■ The data:
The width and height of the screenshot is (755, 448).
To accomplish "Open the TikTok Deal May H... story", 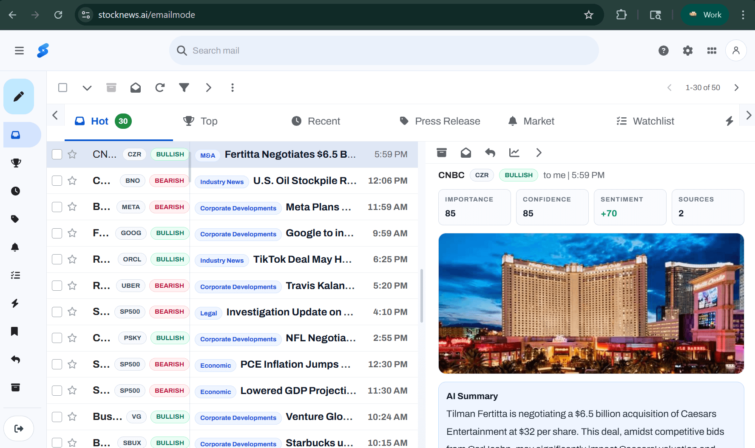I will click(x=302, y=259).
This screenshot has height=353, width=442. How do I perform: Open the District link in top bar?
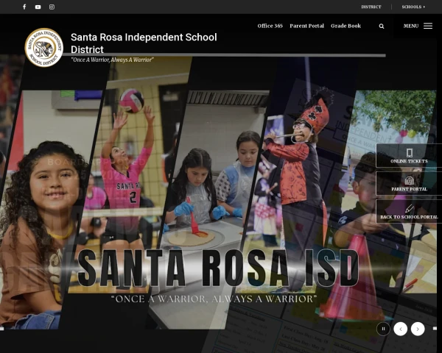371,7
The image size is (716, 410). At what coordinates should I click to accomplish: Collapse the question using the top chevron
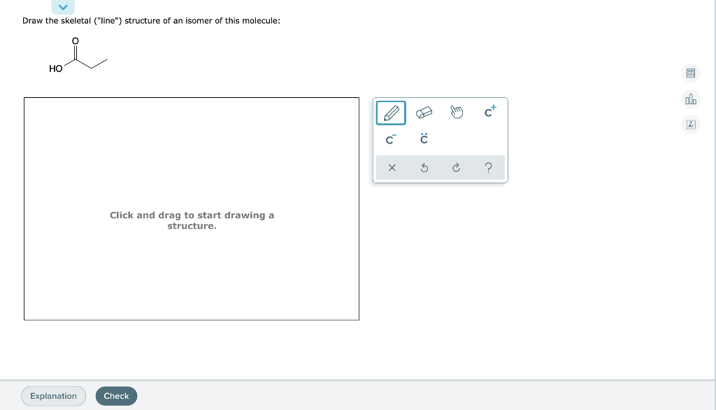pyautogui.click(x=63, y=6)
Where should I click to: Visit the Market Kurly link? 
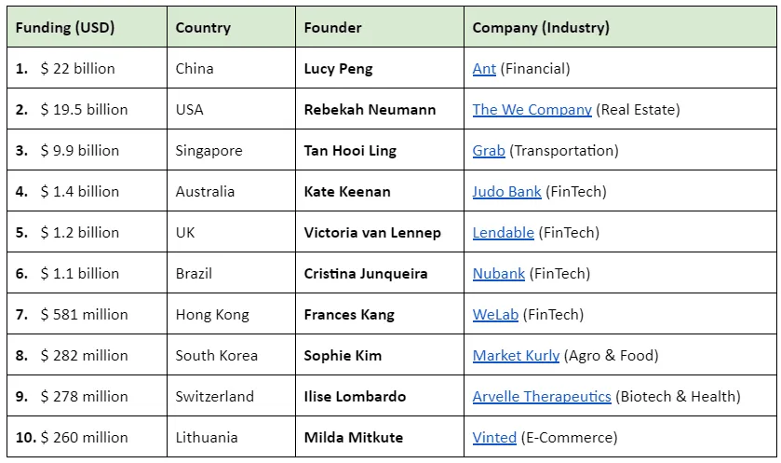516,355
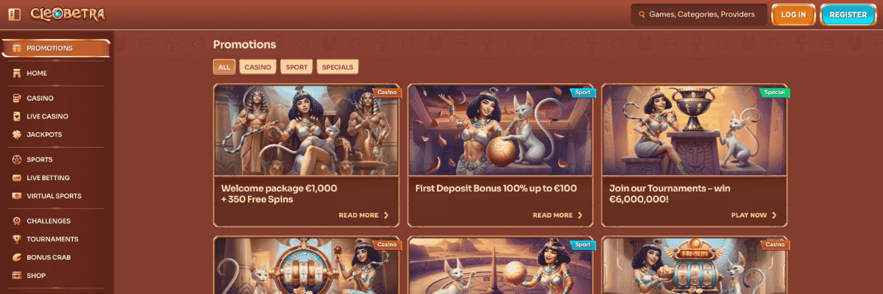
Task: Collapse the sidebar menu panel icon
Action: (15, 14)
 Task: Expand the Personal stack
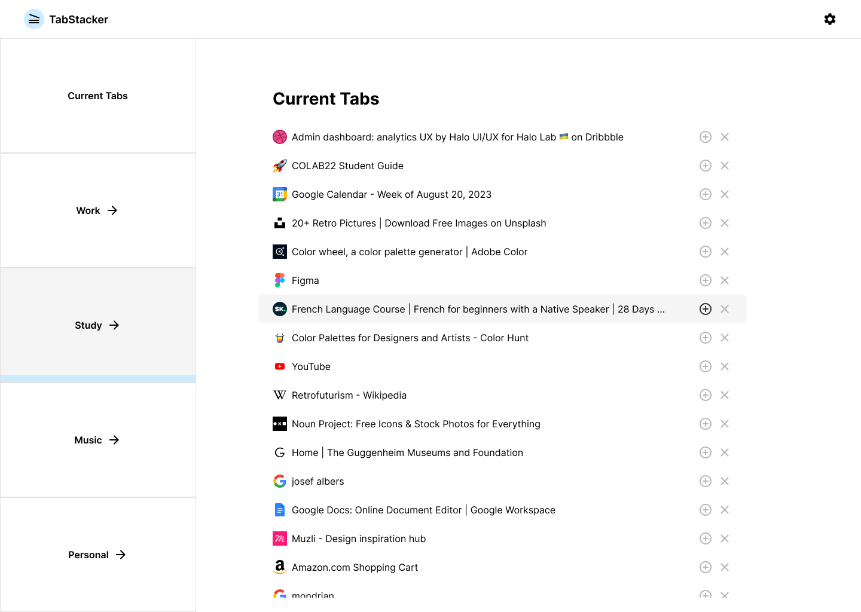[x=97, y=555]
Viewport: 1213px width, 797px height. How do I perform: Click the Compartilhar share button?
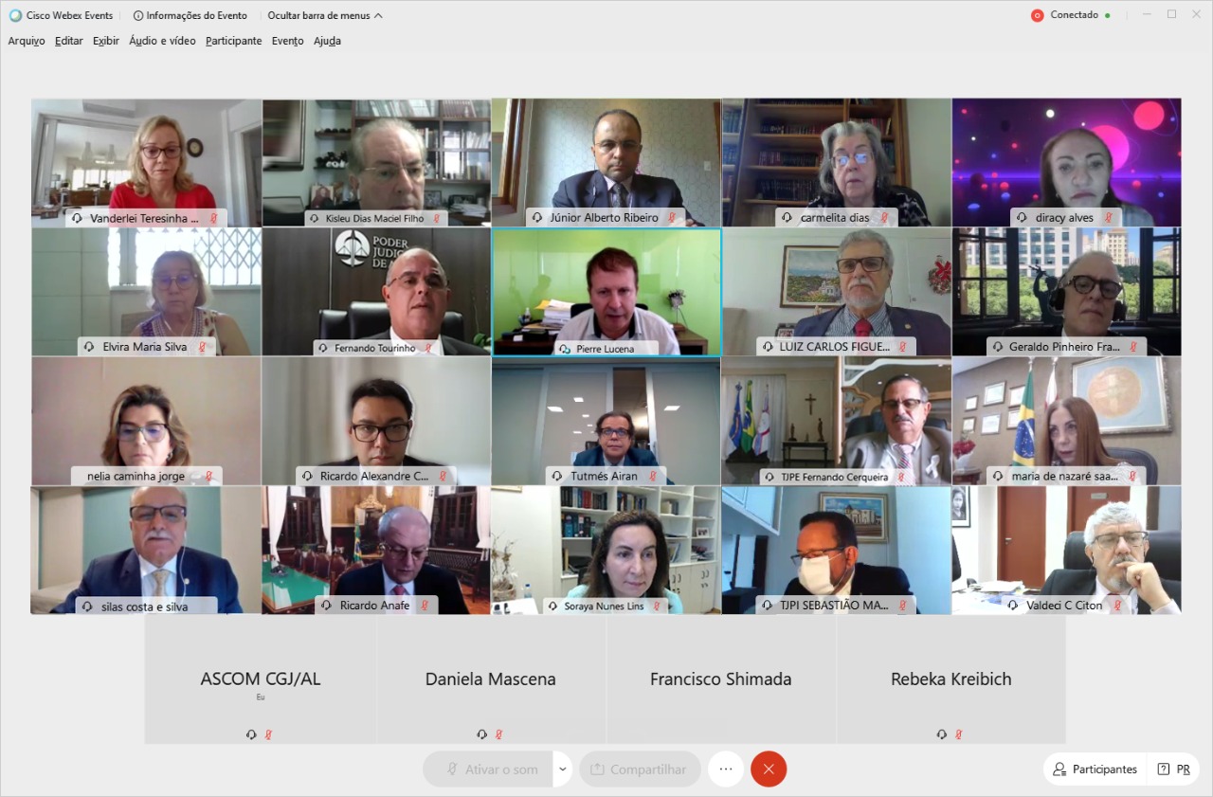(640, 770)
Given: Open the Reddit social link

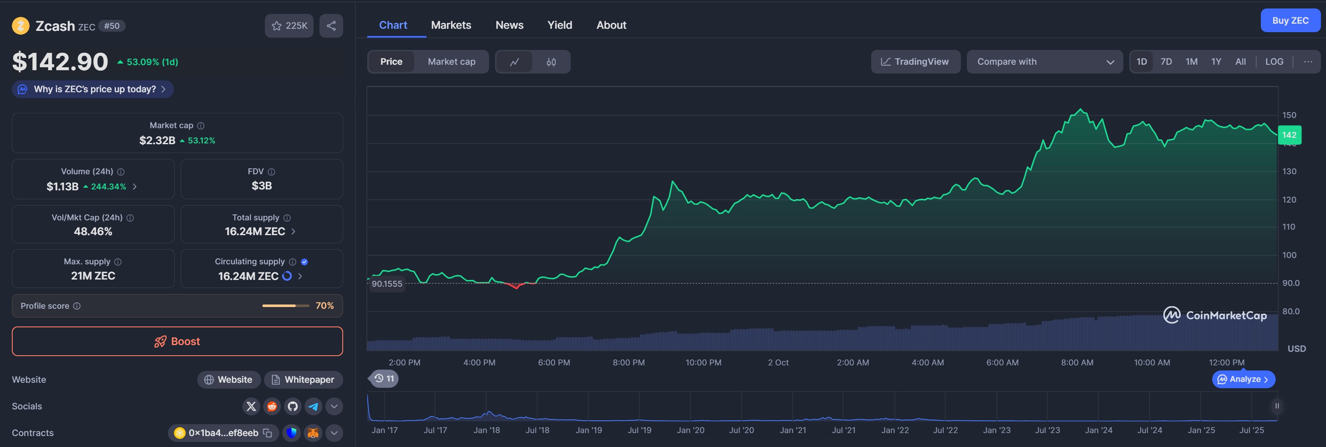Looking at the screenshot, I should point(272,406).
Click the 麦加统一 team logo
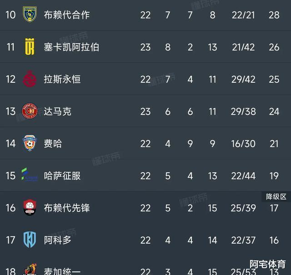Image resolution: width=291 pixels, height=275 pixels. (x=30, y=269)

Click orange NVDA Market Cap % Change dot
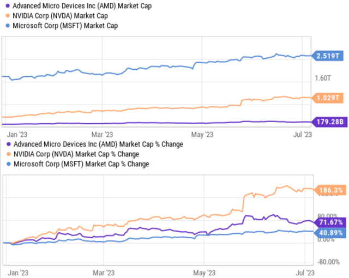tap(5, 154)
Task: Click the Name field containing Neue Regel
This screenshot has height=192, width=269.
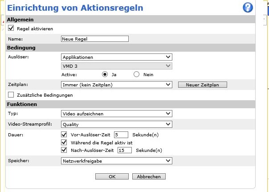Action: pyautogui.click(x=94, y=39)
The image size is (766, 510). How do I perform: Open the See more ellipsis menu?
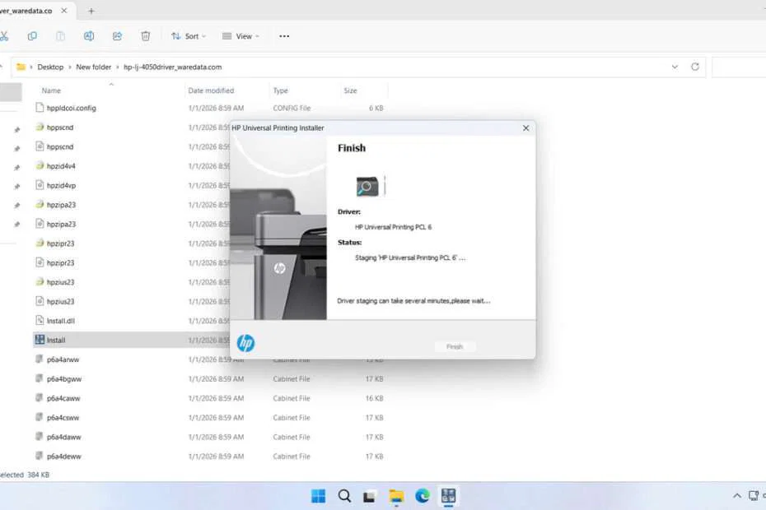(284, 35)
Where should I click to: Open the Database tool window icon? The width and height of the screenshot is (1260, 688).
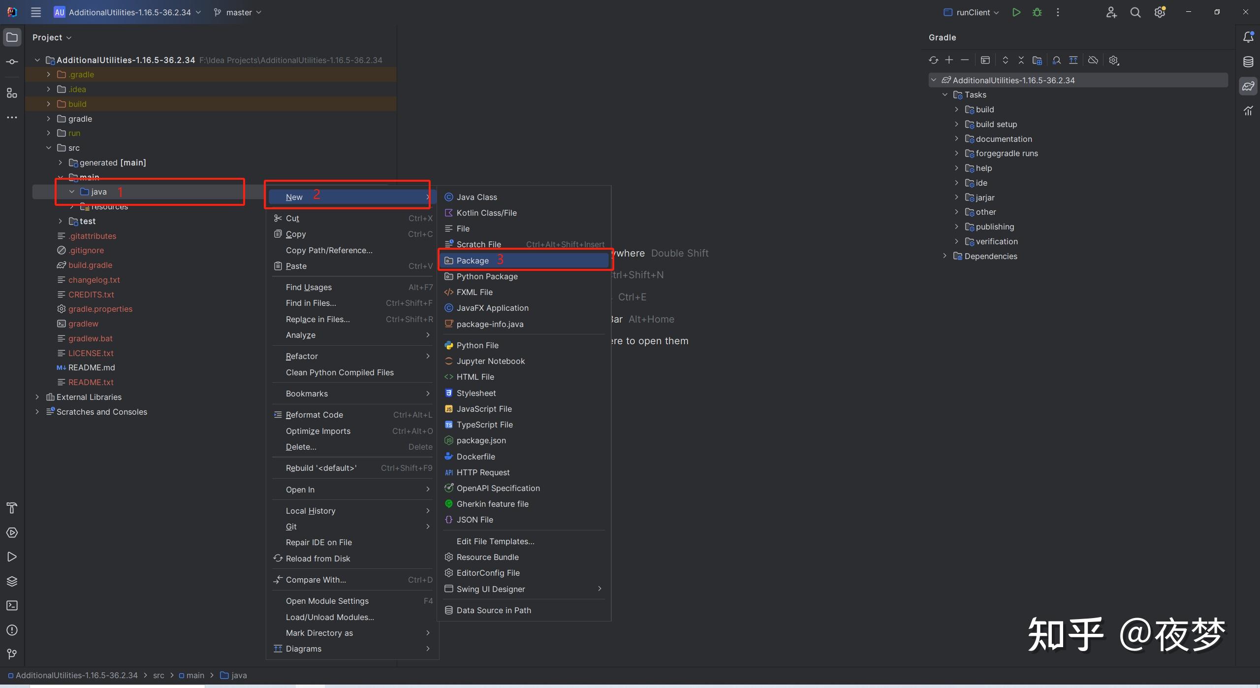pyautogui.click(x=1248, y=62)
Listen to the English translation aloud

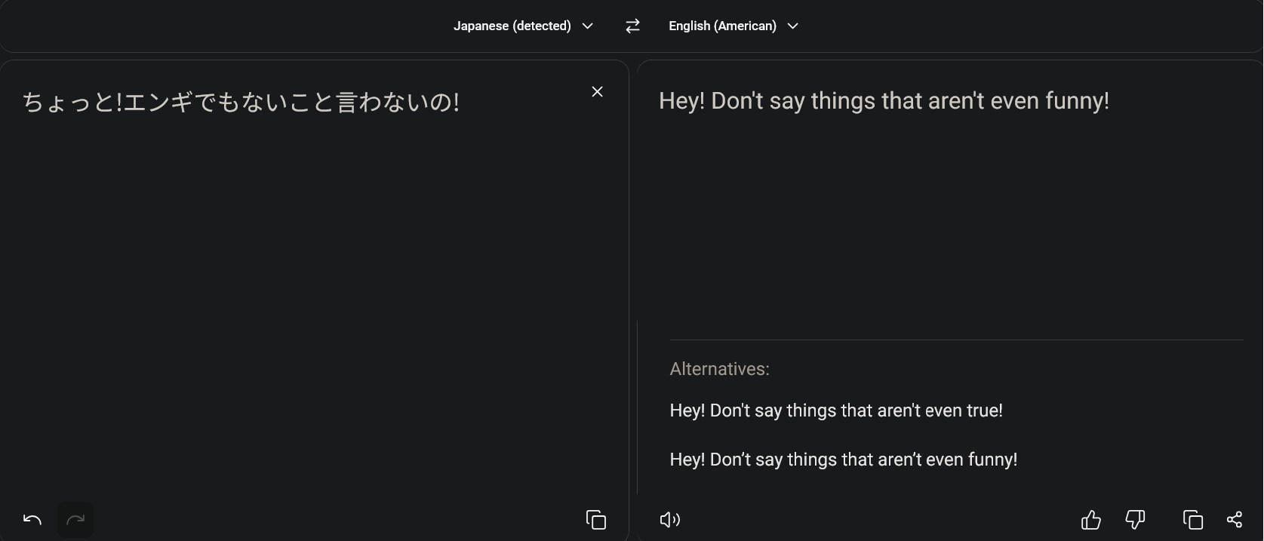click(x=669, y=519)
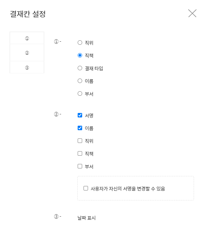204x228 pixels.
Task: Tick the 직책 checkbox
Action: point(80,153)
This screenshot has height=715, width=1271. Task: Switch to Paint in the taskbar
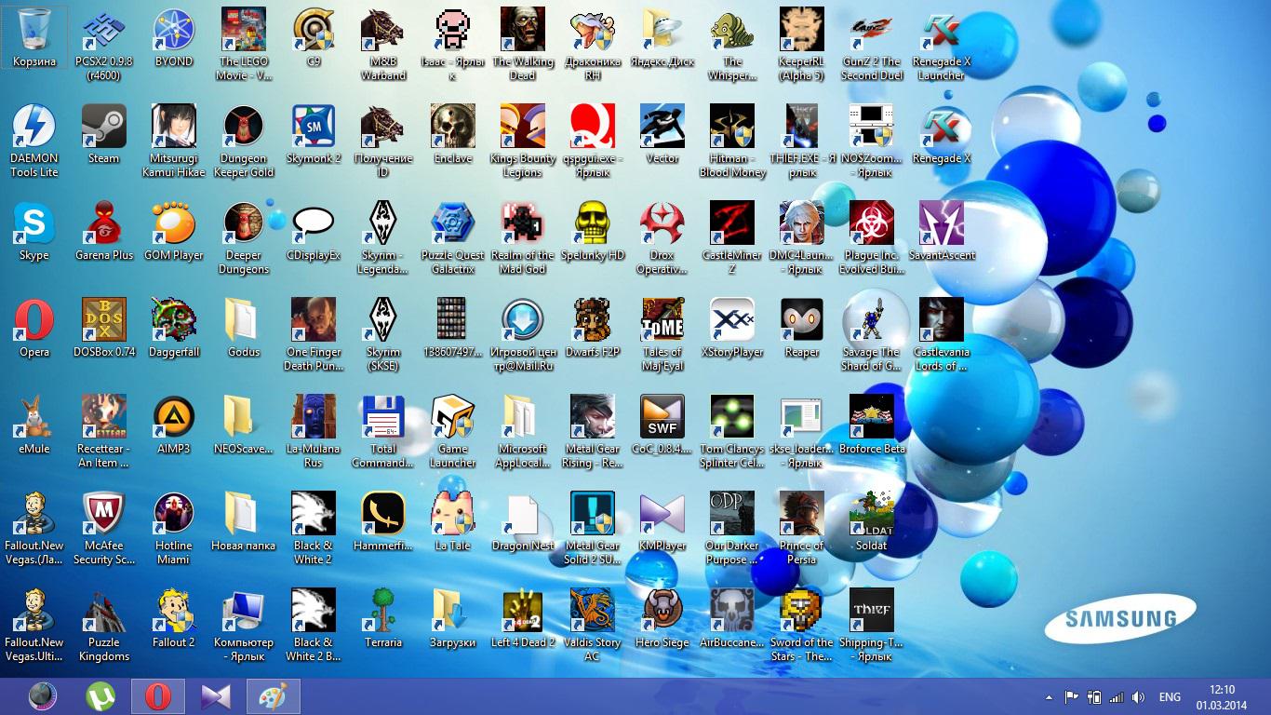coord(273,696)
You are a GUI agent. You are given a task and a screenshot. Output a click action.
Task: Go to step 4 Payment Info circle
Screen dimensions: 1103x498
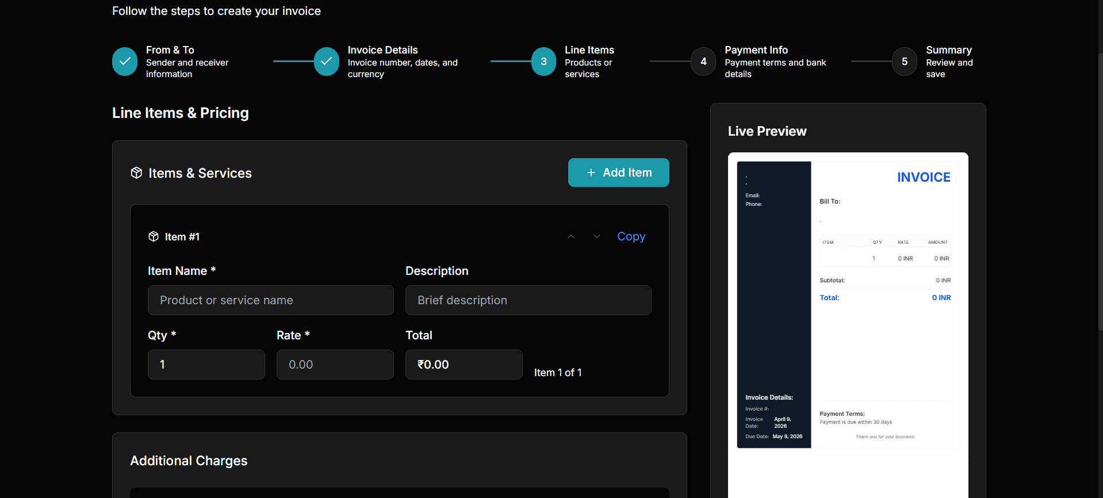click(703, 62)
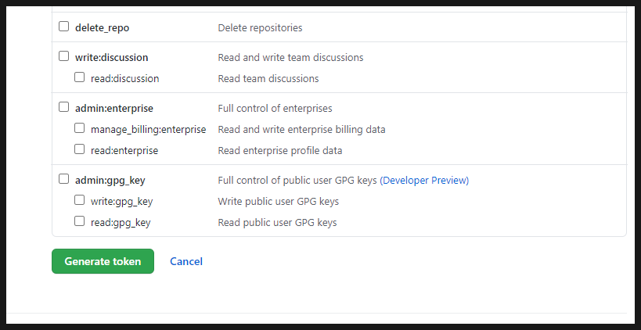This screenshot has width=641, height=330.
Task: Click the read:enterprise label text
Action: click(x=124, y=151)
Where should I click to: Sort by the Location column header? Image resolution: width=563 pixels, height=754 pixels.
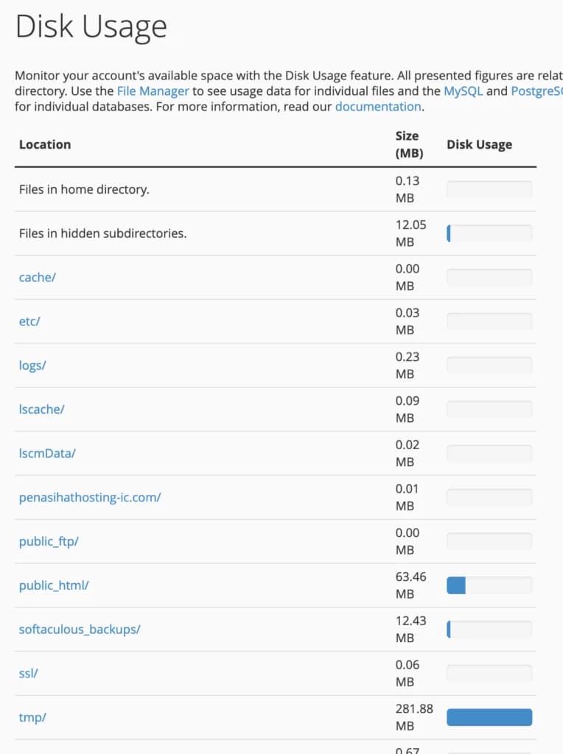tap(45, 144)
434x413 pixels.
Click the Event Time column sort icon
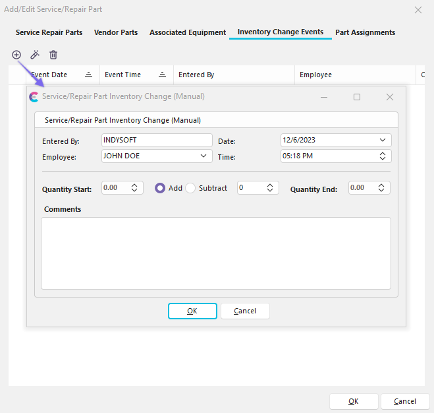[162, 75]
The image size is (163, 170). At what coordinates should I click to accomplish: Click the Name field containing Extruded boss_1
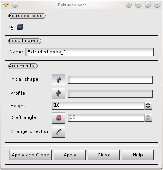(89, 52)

■ What the task asks: Starting at the line that contains "Screen dimensions: 1103x498", retype every line through the end of the material exactly as written, including both end lines but no pictures.

■ Reply to the task:
Screen dimensions: 1103x498
click(703, 62)
This screenshot has width=641, height=330.
Task: Click the read:enterprise label text
Action: click(x=124, y=151)
Where should I click to: Sort by the Location column header? Image resolution: width=563 pixels, height=754 pixels.
tap(45, 144)
434x413 pixels.
Click the Event Time column sort icon
[162, 75]
The image size is (163, 170). At what coordinates should I click to accomplish: Click the Name field containing Extruded boss_1
(89, 52)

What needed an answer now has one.